- RECORDS SHOWN:
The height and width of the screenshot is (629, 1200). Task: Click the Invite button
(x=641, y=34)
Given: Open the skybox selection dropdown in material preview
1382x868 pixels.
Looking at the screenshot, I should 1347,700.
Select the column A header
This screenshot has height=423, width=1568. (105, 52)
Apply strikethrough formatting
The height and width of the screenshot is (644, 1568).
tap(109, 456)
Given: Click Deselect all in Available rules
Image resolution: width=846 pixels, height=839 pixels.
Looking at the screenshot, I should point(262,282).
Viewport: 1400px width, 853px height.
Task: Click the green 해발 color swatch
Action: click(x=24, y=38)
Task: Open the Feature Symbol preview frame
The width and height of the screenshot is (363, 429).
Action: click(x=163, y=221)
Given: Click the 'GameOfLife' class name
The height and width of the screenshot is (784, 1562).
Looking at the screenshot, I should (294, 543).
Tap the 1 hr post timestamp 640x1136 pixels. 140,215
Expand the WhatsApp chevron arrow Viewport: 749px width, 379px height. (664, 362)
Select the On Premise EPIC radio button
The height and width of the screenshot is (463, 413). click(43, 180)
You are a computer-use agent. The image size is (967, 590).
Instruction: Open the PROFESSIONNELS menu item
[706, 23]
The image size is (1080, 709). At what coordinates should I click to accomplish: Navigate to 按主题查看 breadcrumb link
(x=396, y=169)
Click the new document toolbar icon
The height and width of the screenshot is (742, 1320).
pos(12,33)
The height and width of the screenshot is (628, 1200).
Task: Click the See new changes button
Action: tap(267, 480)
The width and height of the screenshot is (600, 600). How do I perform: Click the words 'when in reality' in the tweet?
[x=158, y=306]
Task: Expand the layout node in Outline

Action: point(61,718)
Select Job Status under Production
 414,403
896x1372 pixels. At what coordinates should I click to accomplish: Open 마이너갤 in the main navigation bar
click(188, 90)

- REQUEST:
Render the items above as a Markdown table with the columns Row and Line, numbering each line and omitting blank lines.

- ANSWER TO THE TASK:
| Row | Line |
|---|---|
| 1 | The height and width of the screenshot is (629, 1200). Task: Click the Invite button |
| 2 | (x=641, y=34) |
| 3 | Given: Open the skybox selection dropdown in material preview |
| 4 | 1382x868 pixels. |
| 5 | Looking at the screenshot, I should 1347,700. |
| 6 | Select the column A header |
| 7 | This screenshot has height=423, width=1568. (105, 52) |
| 8 | Apply strikethrough formatting |
| 9 | The height and width of the screenshot is (644, 1568). |
| 10 | tap(109, 456) |
| 11 | Given: Click Deselect all in Available rules |
| 12 | Image resolution: width=846 pixels, height=839 pixels. |
| 13 | Looking at the screenshot, I should point(262,282). |
| 14 | Viewport: 1400px width, 853px height. |
| 15 | Task: Click the green 해발 color swatch |
| 16 | Action: click(x=24, y=38) |
| 17 | Task: Open the Feature Symbol preview frame |
| 18 | The width and height of the screenshot is (363, 429). |
| 19 | Action: click(x=163, y=221) |
| 20 | Given: Click the 'GameOfLife' class name |
| 21 | The height and width of the screenshot is (784, 1562). |
| 22 | Looking at the screenshot, I should (294, 543). |
| 23 | Tap the 1 hr post timestamp 640x1136 pixels. 140,215 |
| 24 | Expand the WhatsApp chevron arrow Viewport: 749px width, 379px height. (664, 362) |
| 25 | Select the On Premise EPIC radio button |
| 26 | The height and width of the screenshot is (463, 413). click(43, 180) |
| 27 | You are a computer-use agent. The image size is (967, 590). |
| 28 | Instruction: Open the PROFESSIONNELS menu item |
| 29 | [706, 23] |
| 30 | The image size is (1080, 709). At what coordinates should I click to accomplish: Navigate to 按主题查看 breadcrumb link |
| 31 | (x=396, y=169) |
| 32 | Click the new document toolbar icon |
| 33 | The height and width of the screenshot is (742, 1320). |
| 34 | pos(12,33) |
| 35 | The height and width of the screenshot is (628, 1200). |
| 36 | Task: Click the See new changes button |
| 37 | Action: tap(267, 480) |
| 38 | The width and height of the screenshot is (600, 600). How do I perform: Click the words 'when in reality' in the tweet? |
| 39 | [x=158, y=306] |
| 40 | Task: Expand the layout node in Outline |
| 41 | Action: point(61,718) |
| 42 | Select Job Status under Production |
| 43 |  414,403 |
| 44 | 896x1372 pixels. At what coordinates should I click to accomplish: Open 마이너갤 in the main navigation bar |
| 45 | click(188, 90) |